A uniform cover is an open cover in which enough of the subsets have a uniform minimal size. This doesn't make sense in (say) an arbitrary topological space, but it does make sense in a uniform space (or a uniform locale). In fact, it's possible to define a uniform space by specifying which covers are uniform.

Definitions

The most general definition (that we have here so far) is in a uniform space or locale, but we can write down the definition in other familiar situations as well.

In a metric space

Let $X$ be a (pseudo)metric space. A collection $\mathcal{C}$ of subsets of $X$ is a uniform cover if:

For some positive number$\epsilon$, every open ball of radius $\epsilon$ is contained in some element of $\mathcal{C}$.

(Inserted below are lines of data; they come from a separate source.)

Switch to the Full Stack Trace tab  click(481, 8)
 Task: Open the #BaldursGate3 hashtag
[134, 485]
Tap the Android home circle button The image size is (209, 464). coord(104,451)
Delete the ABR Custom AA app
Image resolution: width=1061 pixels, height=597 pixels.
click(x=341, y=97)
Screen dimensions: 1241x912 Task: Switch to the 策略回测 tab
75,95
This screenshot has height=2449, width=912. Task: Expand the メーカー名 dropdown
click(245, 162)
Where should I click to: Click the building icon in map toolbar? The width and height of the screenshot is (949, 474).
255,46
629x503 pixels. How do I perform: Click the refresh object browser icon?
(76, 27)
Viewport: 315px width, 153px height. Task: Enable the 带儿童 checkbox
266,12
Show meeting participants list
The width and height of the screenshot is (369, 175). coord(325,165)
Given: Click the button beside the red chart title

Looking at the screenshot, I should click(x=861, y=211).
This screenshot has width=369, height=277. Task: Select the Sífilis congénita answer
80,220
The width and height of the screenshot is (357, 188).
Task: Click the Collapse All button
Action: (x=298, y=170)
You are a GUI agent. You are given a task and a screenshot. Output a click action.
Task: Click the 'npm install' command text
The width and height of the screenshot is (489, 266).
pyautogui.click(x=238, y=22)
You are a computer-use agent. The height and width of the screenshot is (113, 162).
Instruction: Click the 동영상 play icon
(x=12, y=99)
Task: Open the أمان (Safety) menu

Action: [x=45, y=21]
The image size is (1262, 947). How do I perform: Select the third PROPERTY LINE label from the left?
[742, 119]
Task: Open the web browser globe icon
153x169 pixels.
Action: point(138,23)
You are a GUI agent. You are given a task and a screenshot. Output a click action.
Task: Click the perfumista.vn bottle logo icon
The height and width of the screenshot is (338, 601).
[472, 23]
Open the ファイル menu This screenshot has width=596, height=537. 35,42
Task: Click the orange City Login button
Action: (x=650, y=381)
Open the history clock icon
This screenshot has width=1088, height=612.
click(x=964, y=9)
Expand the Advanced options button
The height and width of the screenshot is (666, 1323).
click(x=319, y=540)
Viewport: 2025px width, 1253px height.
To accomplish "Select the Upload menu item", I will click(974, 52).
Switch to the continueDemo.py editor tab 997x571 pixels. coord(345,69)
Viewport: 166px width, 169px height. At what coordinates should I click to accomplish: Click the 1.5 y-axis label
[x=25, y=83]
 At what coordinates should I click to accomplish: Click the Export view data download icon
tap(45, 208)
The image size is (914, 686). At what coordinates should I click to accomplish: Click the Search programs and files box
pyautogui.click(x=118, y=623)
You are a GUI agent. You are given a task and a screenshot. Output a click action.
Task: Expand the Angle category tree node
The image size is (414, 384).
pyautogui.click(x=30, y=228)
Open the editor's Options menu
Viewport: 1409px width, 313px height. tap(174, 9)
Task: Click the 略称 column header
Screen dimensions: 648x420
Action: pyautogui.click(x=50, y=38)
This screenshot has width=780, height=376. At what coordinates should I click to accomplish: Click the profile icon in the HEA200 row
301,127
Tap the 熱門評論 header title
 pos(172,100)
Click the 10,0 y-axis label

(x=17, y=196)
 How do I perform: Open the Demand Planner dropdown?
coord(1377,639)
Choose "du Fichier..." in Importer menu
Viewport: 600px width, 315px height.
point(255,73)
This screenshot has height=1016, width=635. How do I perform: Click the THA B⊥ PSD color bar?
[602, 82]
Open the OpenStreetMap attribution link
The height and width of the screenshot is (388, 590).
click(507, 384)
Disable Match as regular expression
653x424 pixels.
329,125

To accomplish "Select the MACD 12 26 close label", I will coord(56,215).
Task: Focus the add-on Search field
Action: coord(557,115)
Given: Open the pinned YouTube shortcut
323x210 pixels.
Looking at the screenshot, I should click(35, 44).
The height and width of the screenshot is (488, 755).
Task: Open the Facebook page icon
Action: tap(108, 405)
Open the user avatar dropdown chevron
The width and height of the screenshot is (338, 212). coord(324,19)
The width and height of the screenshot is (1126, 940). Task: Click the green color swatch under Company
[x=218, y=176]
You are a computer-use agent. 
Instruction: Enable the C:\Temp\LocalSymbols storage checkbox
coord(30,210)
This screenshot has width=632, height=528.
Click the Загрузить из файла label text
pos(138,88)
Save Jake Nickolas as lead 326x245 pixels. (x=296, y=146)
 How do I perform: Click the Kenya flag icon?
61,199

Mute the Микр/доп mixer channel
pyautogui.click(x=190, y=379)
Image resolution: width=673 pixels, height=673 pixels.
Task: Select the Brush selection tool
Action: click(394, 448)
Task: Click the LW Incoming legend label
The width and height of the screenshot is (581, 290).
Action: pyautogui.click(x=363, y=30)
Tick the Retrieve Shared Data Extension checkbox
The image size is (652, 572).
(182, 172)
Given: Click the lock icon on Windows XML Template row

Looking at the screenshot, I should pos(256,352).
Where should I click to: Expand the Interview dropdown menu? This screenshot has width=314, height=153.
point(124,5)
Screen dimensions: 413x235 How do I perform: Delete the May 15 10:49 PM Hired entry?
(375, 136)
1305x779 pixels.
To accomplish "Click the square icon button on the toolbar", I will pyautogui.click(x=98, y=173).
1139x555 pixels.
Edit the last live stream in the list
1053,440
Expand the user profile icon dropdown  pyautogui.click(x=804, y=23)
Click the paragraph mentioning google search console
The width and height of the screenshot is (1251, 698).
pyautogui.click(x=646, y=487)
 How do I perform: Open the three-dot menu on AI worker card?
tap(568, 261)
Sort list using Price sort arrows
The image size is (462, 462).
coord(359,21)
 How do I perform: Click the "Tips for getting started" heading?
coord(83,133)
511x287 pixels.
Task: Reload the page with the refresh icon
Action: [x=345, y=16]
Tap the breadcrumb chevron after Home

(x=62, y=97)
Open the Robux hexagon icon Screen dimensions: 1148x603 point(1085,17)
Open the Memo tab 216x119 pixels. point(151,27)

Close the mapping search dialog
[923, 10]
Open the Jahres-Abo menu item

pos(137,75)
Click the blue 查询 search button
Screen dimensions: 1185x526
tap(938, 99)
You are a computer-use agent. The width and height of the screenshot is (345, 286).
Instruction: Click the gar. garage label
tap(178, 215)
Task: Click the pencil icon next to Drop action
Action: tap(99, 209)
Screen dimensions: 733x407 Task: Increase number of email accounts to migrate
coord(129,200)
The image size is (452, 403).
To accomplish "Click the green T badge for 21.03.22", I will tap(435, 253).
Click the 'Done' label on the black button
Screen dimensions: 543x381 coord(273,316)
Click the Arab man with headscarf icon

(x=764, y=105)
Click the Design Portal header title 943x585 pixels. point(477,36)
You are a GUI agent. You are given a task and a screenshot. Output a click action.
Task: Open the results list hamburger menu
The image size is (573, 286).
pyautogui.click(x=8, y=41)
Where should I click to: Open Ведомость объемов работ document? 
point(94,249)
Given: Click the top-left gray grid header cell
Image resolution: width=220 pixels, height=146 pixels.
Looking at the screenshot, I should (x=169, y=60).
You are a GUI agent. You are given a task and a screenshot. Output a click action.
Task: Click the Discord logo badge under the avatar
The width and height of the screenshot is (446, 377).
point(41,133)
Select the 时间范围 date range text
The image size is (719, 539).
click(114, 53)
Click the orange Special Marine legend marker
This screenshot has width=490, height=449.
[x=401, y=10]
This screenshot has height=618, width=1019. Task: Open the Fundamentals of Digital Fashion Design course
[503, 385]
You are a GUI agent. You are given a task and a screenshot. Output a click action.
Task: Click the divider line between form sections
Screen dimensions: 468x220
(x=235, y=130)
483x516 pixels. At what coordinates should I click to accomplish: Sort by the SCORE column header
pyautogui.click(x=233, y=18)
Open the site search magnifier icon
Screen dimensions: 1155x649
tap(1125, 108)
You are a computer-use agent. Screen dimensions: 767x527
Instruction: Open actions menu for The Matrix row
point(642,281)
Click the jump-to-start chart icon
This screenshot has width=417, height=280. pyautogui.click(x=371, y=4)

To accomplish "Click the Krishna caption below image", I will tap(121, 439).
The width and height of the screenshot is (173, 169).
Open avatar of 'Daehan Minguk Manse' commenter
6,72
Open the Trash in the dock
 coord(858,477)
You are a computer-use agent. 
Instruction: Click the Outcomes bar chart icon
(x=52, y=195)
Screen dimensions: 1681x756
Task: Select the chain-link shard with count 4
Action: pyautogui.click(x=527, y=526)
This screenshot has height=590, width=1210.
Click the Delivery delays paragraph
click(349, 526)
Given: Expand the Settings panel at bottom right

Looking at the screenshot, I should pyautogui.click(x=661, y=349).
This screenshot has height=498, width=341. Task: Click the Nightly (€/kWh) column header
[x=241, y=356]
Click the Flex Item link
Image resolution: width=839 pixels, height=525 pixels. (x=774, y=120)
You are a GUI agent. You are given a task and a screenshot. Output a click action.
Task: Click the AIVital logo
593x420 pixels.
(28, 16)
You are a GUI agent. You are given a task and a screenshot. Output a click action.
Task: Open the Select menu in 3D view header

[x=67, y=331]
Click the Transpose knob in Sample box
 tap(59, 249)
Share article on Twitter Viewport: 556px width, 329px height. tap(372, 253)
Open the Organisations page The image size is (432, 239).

For some neighbourhood$N$ of $0$ (the identity element of the group), every set of the form $a + N$ is contained in some element of $\mathcal{C}$.

If $X$ is a topological group, then we have both left-uniform and right-uniform covers, depending on whether we use $a N$ or $N a$ in the definition above. (I'm not sure what the convention is, if any, on which is left and which is right.)

In a uniform space

Sometimes the notion of uniform cover is taken as axiomatic in the definition of uniform space. But if we define a uniform space in terms of entourages, then we have:

Let $X$ be a uniform space. A collection $\mathcal{C}$ of subsets of $X$ is a uniform cover if:

For some entourage$U$, every set of the form $U[a] \coloneqq \{ b\colon X \;|\; a \approx_U b \}$ is contained in some element of $\mathcal{C}$.

This definition subsumes both (pseudo)metric spaces and topological groups (although a nonabelian topological group has two uniform structures, corresponding to the two notions of uniform cover).